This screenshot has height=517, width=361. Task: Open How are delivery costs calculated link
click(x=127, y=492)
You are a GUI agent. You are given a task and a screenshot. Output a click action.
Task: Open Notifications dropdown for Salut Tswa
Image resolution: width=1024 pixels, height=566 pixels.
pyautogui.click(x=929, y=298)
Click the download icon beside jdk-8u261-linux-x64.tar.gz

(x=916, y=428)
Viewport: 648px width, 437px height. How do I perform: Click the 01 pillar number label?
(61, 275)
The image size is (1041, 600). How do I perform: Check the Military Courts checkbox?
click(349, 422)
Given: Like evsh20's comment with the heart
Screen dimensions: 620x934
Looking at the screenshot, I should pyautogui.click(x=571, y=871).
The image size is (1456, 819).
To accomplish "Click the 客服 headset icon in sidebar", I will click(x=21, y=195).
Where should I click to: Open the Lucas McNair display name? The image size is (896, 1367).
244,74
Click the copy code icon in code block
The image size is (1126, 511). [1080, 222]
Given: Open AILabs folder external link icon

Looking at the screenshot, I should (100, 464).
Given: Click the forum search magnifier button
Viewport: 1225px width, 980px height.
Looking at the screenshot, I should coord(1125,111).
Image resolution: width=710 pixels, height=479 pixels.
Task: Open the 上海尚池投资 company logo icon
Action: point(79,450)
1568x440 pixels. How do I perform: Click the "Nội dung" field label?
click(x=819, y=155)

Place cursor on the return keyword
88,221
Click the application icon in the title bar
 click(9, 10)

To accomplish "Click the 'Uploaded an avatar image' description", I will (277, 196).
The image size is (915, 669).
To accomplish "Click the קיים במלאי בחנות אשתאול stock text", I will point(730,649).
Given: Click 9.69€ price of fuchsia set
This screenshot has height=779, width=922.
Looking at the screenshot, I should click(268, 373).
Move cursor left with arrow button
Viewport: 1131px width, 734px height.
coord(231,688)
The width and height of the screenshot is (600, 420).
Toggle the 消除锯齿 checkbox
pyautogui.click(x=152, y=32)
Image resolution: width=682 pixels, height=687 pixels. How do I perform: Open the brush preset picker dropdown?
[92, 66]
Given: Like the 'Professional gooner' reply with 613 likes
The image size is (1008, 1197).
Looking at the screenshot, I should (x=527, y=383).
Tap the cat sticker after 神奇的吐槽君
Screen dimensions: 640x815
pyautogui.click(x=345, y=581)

» TASK DETAILS
Across the listing above, report every line where "accomplish" occurs.

» EXERCISE ANSWER
To accomplish "Click the 客服 headset icon in sidebar", I will click(x=21, y=195).
To accomplish "Click the 'Uploaded an avatar image' description", I will (277, 196).
To accomplish "Click the קיים במלאי בחנות אשתאול stock text", I will point(730,649).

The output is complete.